Ob die Entscheidung des Bundesgerichtshofs richtig ist, kann anhand von Rechtsprechungsgrundsätzen überprüft werden, die zur Rückführungen von Gegenständen in das Vermögen eines Insolvenzschuldners durch den IX. Zivilsenat entwickelt wurden (Insolvenzanfechtungsrecht). Bei der Prüfung, ob eine pflichtteilsergänzungsrechtlich relevante bereichernde Zuwendung aus dem Vermögen des Erblassers vorliegt, kann danach differenziert werden, ob diese Zuwendung die Aktivmasse des Vermögens des Zuwendungsempfängers vermehrt oder seine Schuldenmasse vermindert hat. Der Bundesgerichtshof hat nach diesen Grundsätzen richtig und konsequent die schuldrechtlichen Verpflichtungen aus dem Darlehensvertrag nicht mit der Übertragung des hälftigen Miteigentums an der Immobilie vermischt. Hinsichtlich der einzelnen Zuwendungshandlungen- und gegenstände sind diese jeweils selbstständig auf ihren Bereicherungsgehalt beim Empfänger zu prüfen, auch wenn sie gleichzeitig vorgenommen wurden oder sich wirtschaftlich ergänzen (so Bork/Gerhrlein, Aktuelle Probleme der Insolvenzanfechtung, 14. Aufl., S.7). Danach war die (unentgeltliche) Zuwendung des hälftigen Miteigentums an der Immobilie losgelöst von der zuvor erfolgten Mitverpflichtung der Ehefrau als zweiter Darlehensnehmerin gegenüber der Bank zu betrachten.

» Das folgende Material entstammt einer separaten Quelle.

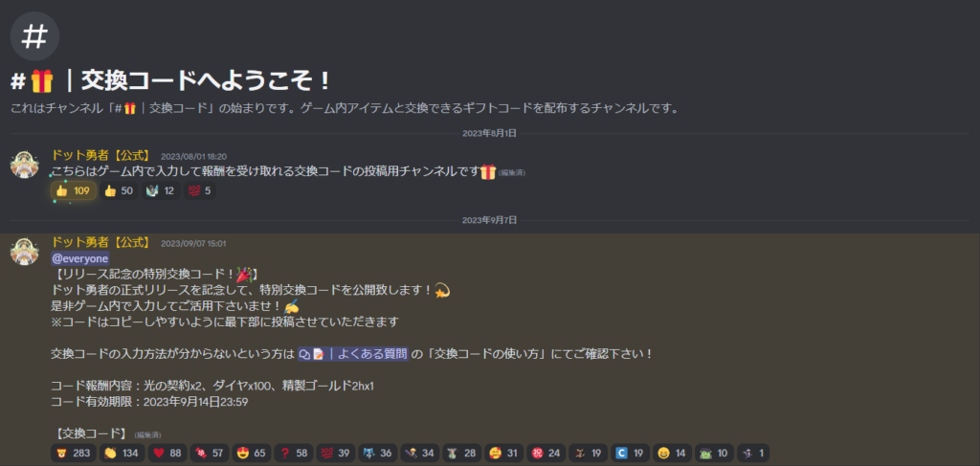Click the blue C reaction with 19

(x=630, y=453)
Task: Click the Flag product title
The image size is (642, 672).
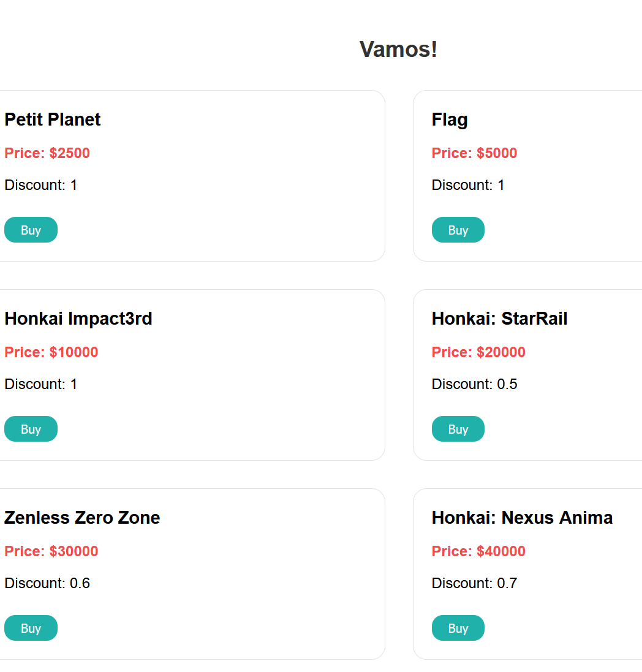Action: (x=450, y=119)
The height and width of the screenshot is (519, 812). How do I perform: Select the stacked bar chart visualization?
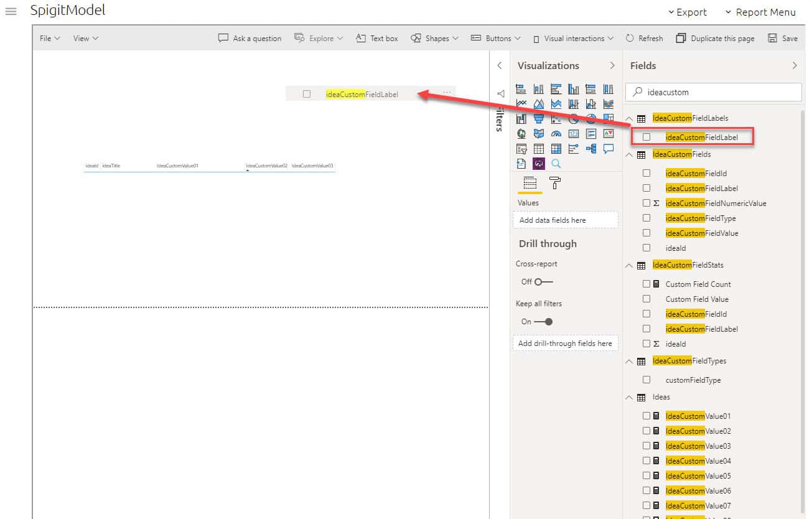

Richtig ist es dann auch, die Verminderung der Verbindlichkeiten aus dem Darlehensvertrag als unentgeltliche Zuwendung im Wege der Verminderung der Schuldenmasse der Ehefrau zu behandeln.

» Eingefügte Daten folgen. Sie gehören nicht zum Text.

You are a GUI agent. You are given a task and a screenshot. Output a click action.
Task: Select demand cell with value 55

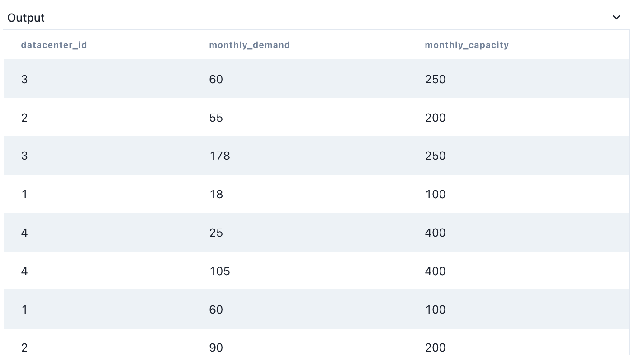click(x=216, y=118)

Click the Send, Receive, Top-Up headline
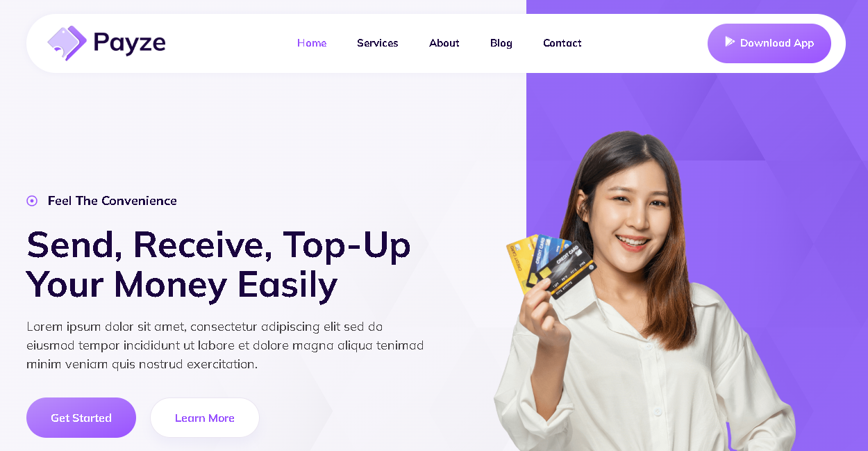[x=219, y=245]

Nach Auffassung des Verfassers hat der Bundesgerichtshof jedoch einen wichtigen Aspekt ungeprüft gelassen: Die Ehefrau hat sich vor Übertragung des hälftigen Miteigentums als zweite Darlehensnehmerin und damit als Gesamtschuldnerin zur Tragung der Zins- und Tilgungsverpflichtungen des Erblassers gegenüber dessen Hausbank verpflichtet. Wegen seiner wertausschöpfenden Belastung hatte der später übertragene Miteigentumsanteil (noch) keinen positiven Vermögenswert. Es bestand seinerzeit lediglich die Erwartung einer Wertschöpfung durch die künftig zu erbringenden Zins- und Tilgungsleistungen durch den Erblasser. Insofern hätte man Überlegungen dazu anzustellen gehabt, ob die Ehefrau mit ihrer gesamtschuldnerischen Verpflichtung gegenüber der Hausbank des Erblassers im Innenverhältnis gegen den Erblasser nicht einen zumindest konkludent vereinbarten Freistellungsanspruch erworben hat. Dieser Freistellungsanspruch dürfte im Jahr 1996 die Höhe der hälftigen Darlehensvaluta gehabt haben. In der Folgezeit dürfte er in Höhe der monatlichen Zins- und Tilgungsleistungen abgenommen haben. Ob dieser Freistellungsanspruch dann direkt mit den Zinsleistungen des Erblassers zu saldieren ist oder als Nachlassverbindlichkeit zu behandeln ist, wäre zu diskutieren.